**Exercise description:** Find "At what coordinates" and "width=720. pyautogui.click(x=401, y=192)" in the records below. Copy the lines holding them and every line between, exactly, and no others.

**Provided information:**
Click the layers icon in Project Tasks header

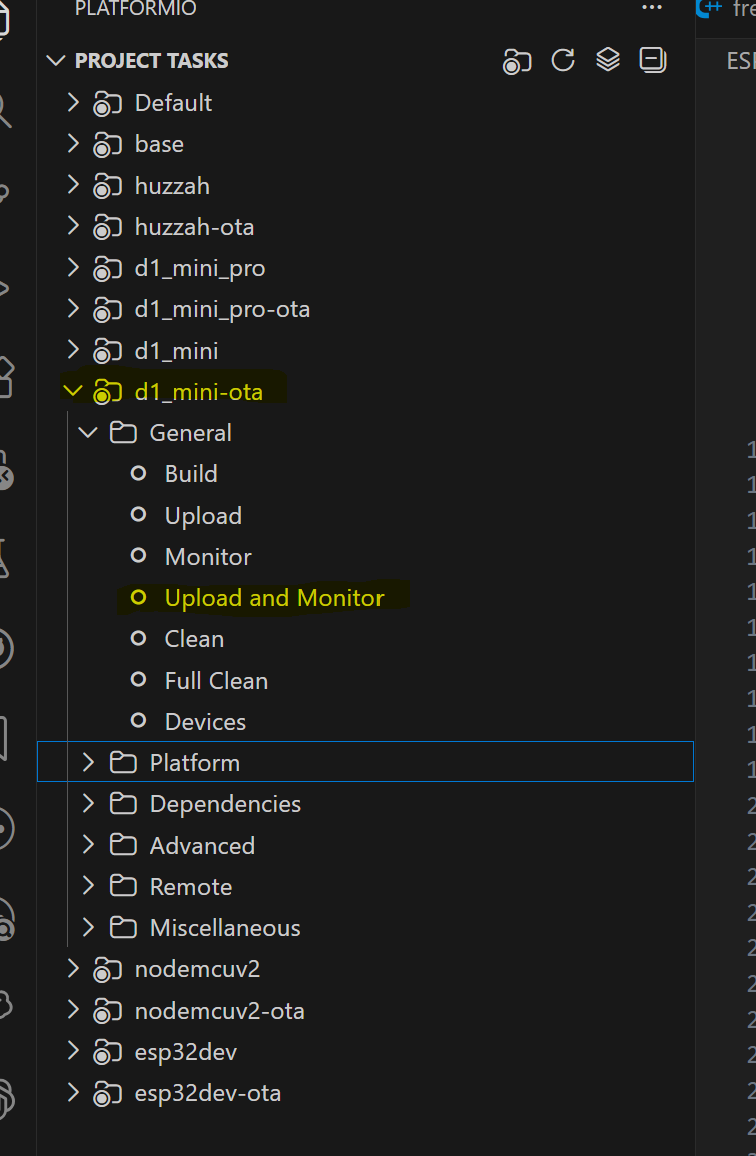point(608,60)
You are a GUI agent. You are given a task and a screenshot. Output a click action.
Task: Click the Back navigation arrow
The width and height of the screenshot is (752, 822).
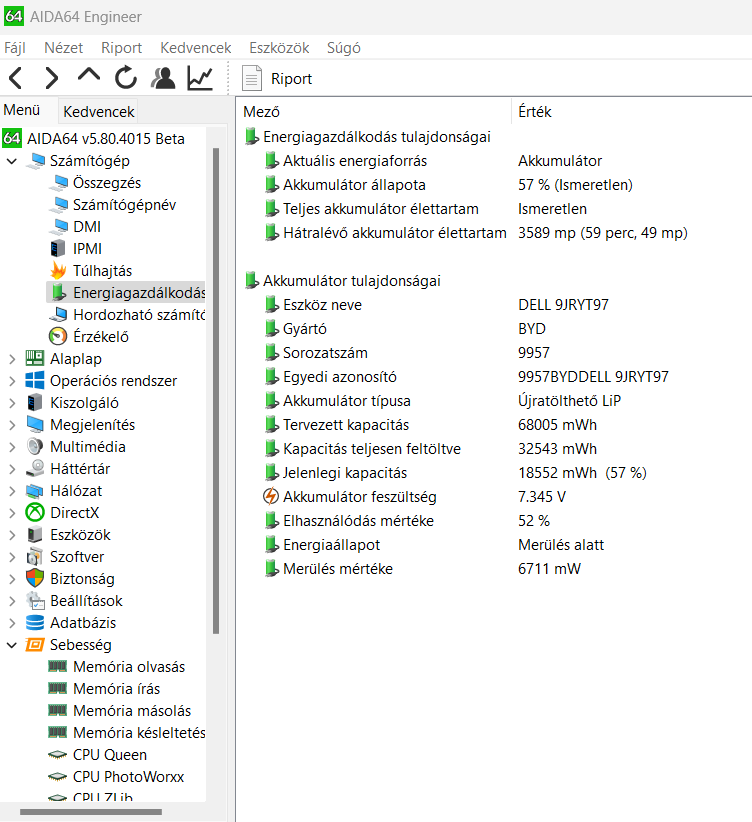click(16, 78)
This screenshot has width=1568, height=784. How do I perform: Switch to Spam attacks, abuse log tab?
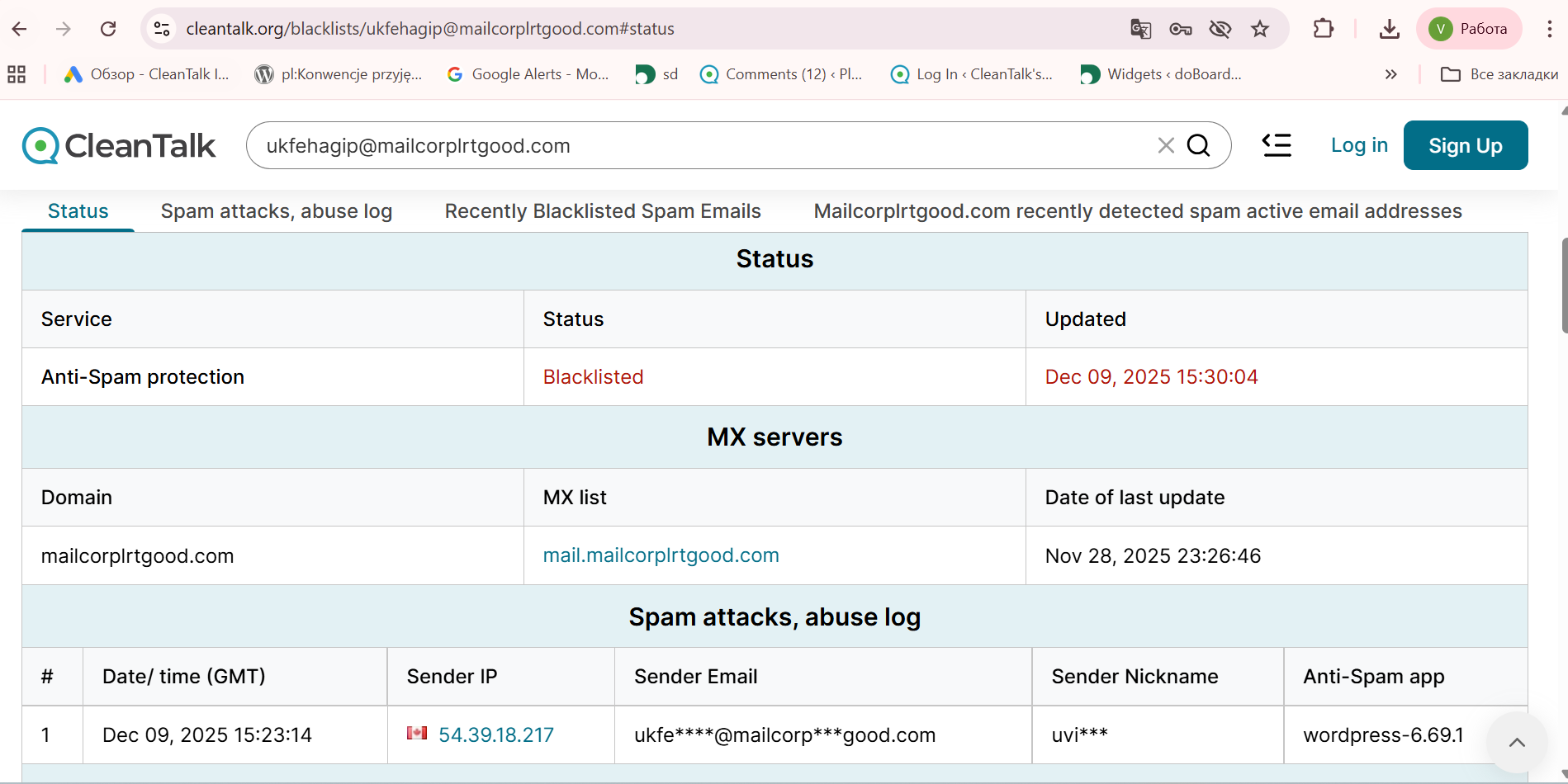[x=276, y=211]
--
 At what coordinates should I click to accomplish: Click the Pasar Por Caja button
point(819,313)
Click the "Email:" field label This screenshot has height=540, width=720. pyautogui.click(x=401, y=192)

**The answer:**
 At what coordinates should I click to accomplish: Click the Pasar Por Caja button
point(819,313)
Click the "Email:" field label This screenshot has height=540, width=720. pyautogui.click(x=401, y=192)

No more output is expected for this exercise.